Le chemin vers l’écriture

Edem Awumey est à peine adolescent lorsqu’il commence à sentir le besoin d’écrire. Nous sommes au début des années 1990 lorsque les rues togolaises se remplissent de manifestants revendiquant de meilleures conditions de vie, et demandant plus de respect des règles démocratiques. Il assiste, impuissant, à la violente répression que subissent ces manifestants et prend conscience pour la première fois de l’injustice ainsi que de l’entrave de la liberté dans nos sociétés. Sa prise de conscience l’amène à noter tout ce qu’il trouve répugnant autour de lui. À partir de là, il commence à écrire ses premiers textes et se passionne un peu plus pour la littérature.

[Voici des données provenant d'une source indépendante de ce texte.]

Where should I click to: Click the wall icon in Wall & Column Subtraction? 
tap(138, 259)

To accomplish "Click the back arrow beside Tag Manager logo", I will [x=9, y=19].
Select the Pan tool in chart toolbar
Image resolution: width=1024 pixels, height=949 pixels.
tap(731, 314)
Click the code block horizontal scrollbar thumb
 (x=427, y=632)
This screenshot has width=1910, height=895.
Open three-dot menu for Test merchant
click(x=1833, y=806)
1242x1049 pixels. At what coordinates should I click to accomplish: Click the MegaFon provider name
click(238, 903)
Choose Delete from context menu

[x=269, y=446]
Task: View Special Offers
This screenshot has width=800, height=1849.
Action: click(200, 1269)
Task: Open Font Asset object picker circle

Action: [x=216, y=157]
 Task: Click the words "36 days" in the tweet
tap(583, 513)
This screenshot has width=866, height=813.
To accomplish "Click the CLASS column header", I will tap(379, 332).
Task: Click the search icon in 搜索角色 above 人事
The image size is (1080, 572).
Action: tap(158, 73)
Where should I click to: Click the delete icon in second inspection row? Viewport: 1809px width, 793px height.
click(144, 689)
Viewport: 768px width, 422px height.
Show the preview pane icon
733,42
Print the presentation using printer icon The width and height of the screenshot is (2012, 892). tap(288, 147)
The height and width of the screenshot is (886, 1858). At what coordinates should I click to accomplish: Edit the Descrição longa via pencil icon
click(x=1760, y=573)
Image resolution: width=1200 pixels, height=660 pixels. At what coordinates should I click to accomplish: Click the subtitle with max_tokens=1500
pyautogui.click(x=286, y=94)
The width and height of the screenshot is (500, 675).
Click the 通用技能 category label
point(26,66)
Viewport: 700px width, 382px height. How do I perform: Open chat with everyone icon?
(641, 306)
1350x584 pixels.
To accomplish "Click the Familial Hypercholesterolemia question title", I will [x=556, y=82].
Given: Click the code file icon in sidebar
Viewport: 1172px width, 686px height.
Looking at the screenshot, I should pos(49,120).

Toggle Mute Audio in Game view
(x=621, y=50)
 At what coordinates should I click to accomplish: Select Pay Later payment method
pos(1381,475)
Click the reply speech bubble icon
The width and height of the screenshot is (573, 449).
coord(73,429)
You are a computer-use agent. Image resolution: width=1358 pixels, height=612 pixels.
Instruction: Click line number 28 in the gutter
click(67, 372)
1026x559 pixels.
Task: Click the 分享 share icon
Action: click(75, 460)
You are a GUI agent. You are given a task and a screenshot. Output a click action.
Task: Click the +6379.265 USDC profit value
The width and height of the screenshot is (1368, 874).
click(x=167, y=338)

Edem Awumey obtient le baccalauréat et ses premiers diplômes universitaires au Togo. Parce que ne se voyant pas faire autre chose que la littérature, il choisit de faire des études littéraires à l’Université de Lomé dès 1995. Il suit ces études jusqu’à son départ de son pays natal, en 2000, année où il obtient une bourse d’écriture de l’UNESCO. Cette bourse lui donne l’opportunité d’aller à Marnay-sur-Seine, en France, pour une résidence d’écriture. Pendant cette résidence d’écriture, son rêve d’écrire et d’être publié prend corps. Il écrit ses premières nouvelles, lesquelles seront publiées avec l’appui de l’UNESCO.  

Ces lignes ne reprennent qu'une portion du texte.